**RECORDS TO PROCESS:**
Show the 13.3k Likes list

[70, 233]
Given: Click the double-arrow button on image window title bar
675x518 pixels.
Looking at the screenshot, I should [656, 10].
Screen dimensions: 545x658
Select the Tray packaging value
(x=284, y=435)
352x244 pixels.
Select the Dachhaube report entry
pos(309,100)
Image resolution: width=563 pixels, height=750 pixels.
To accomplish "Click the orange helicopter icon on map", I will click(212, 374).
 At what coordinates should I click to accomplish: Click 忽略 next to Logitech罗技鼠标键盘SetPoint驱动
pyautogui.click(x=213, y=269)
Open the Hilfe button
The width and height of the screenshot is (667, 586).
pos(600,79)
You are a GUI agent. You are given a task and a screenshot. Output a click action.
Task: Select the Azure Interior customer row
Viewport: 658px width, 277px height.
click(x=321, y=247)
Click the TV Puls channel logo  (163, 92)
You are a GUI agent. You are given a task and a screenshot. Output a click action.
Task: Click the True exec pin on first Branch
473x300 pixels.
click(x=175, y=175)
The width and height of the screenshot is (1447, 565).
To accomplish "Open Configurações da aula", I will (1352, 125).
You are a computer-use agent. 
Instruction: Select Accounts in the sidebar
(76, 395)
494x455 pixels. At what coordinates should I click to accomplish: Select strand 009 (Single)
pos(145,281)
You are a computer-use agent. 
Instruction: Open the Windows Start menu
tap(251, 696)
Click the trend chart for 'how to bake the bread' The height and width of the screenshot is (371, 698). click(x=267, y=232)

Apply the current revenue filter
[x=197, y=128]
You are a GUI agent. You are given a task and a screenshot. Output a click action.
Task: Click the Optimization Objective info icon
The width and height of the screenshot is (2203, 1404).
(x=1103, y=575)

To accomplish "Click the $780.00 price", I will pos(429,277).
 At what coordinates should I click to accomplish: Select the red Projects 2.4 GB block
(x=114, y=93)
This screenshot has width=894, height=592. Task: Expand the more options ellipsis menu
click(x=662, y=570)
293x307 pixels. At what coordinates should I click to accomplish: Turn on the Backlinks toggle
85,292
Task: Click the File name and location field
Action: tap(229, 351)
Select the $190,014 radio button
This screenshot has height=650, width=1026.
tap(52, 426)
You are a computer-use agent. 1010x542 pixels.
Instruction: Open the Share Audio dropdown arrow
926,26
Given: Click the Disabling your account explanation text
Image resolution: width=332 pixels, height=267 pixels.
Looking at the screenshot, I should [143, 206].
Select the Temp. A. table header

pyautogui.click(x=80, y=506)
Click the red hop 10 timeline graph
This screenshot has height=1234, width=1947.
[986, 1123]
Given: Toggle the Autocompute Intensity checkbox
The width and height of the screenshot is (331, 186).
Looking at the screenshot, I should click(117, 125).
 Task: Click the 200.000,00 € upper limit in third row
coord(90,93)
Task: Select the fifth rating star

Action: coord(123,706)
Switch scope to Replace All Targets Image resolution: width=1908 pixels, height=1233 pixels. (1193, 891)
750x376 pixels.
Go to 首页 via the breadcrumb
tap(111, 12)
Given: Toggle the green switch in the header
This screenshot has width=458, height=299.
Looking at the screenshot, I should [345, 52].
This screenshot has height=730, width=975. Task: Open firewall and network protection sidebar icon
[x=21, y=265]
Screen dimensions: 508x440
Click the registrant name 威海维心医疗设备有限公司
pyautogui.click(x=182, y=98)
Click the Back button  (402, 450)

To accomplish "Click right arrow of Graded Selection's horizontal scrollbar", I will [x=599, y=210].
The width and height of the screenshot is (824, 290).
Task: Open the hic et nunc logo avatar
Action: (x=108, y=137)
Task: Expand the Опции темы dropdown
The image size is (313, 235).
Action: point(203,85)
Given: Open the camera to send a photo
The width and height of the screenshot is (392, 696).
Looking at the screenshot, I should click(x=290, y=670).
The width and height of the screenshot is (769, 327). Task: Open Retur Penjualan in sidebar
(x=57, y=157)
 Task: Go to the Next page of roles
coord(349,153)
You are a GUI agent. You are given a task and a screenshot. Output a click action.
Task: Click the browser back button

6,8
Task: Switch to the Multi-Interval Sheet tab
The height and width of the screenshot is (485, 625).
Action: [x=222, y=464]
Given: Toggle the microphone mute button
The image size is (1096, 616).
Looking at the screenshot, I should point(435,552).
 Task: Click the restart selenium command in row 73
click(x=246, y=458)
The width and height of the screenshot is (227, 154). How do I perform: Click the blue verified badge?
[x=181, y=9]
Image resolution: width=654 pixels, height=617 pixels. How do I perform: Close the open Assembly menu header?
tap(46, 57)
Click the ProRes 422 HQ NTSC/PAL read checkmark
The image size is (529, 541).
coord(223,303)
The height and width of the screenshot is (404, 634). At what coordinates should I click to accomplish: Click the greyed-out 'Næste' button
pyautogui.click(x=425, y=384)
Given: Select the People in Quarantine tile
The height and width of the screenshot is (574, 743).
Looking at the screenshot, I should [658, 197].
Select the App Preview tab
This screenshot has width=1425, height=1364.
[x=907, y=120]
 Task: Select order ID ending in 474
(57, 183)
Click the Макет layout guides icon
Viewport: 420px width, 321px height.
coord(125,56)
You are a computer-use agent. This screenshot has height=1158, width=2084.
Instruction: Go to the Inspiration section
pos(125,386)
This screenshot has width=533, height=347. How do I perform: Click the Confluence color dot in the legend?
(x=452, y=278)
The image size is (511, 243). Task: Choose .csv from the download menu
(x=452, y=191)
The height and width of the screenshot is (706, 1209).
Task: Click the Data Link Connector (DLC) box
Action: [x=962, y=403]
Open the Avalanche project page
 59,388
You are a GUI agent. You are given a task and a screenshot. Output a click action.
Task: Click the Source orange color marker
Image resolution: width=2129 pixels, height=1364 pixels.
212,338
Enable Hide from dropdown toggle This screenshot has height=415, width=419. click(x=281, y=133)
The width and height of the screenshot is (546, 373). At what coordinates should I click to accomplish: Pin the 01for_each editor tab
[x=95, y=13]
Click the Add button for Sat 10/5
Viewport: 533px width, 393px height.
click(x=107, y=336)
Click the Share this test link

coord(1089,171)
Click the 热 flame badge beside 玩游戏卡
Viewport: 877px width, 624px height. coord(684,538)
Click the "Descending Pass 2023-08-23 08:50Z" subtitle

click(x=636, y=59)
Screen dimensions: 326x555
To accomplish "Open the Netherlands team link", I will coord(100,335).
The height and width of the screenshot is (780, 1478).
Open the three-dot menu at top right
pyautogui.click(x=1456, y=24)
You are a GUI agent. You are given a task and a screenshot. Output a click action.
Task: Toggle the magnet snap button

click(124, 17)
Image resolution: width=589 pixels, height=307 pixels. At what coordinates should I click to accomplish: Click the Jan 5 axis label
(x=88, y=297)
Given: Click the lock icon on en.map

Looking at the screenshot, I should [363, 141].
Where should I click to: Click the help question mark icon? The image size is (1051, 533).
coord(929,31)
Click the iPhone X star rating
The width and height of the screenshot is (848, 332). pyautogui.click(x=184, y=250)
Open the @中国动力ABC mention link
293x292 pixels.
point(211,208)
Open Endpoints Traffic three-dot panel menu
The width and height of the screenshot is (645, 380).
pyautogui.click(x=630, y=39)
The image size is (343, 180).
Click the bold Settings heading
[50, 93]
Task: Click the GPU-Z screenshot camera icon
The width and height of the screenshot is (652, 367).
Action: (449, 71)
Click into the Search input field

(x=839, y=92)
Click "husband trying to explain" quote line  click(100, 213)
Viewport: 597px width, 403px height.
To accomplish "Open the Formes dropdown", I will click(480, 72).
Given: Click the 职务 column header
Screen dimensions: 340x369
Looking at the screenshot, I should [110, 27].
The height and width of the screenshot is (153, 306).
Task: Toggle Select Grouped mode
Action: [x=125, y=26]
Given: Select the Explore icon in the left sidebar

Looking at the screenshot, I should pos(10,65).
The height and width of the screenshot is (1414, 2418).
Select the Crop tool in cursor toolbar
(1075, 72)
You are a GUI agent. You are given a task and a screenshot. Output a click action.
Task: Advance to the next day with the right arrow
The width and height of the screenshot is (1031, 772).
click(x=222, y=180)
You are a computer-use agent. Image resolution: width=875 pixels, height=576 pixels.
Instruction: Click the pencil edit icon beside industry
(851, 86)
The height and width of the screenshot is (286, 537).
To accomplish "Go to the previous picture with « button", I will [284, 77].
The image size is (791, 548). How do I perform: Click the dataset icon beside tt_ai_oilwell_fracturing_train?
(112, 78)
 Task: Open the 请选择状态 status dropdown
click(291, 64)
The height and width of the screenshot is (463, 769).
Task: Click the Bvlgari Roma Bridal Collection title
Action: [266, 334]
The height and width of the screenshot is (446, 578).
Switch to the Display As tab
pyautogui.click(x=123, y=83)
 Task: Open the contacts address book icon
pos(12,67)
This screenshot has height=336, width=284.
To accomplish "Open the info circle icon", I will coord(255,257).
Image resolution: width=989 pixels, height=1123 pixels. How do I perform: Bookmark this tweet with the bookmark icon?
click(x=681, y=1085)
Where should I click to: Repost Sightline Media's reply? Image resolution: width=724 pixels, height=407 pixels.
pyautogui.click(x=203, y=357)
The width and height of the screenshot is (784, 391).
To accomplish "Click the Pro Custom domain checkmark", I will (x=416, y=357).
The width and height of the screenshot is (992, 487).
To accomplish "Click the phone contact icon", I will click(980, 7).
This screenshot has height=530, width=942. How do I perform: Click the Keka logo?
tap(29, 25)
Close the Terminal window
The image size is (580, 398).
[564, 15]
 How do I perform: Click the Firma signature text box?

**PROBLEM:**
Convert the records from the line containing "Given: Open the camera to send a photo" through the line containing "[x=181, y=9]", both included, into a Markdown table with the columns Row and Text. Number each line in Row, put the line itself in Text, and omit blank lines.

**RESULT:**
| Row | Text |
|---|---|
| 1 | Given: Open the camera to send a photo |
| 2 | The width and height of the screenshot is (392, 696). |
| 3 | Looking at the screenshot, I should click(x=290, y=670). |
| 4 | The width and height of the screenshot is (769, 327). Task: Open Retur Penjualan in sidebar |
| 5 | (x=57, y=157) |
| 6 |  Task: Go to the Next page of roles |
| 7 | coord(349,153) |
| 8 | You are a GUI agent. You are given a task and a screenshot. Output a click action. |
| 9 | Task: Click the browser back button |
| 10 | 6,8 |
| 11 | Task: Switch to the Multi-Interval Sheet tab |
| 12 | The height and width of the screenshot is (485, 625). |
| 13 | Action: [x=222, y=464] |
| 14 | Given: Toggle the microphone mute button |
| 15 | The image size is (1096, 616). |
| 16 | Looking at the screenshot, I should point(435,552). |
| 17 |  Task: Click the restart selenium command in row 73 |
| 18 | click(x=246, y=458) |
| 19 | The width and height of the screenshot is (227, 154). How do I perform: Click the blue verified badge? |
| 20 | [x=181, y=9] |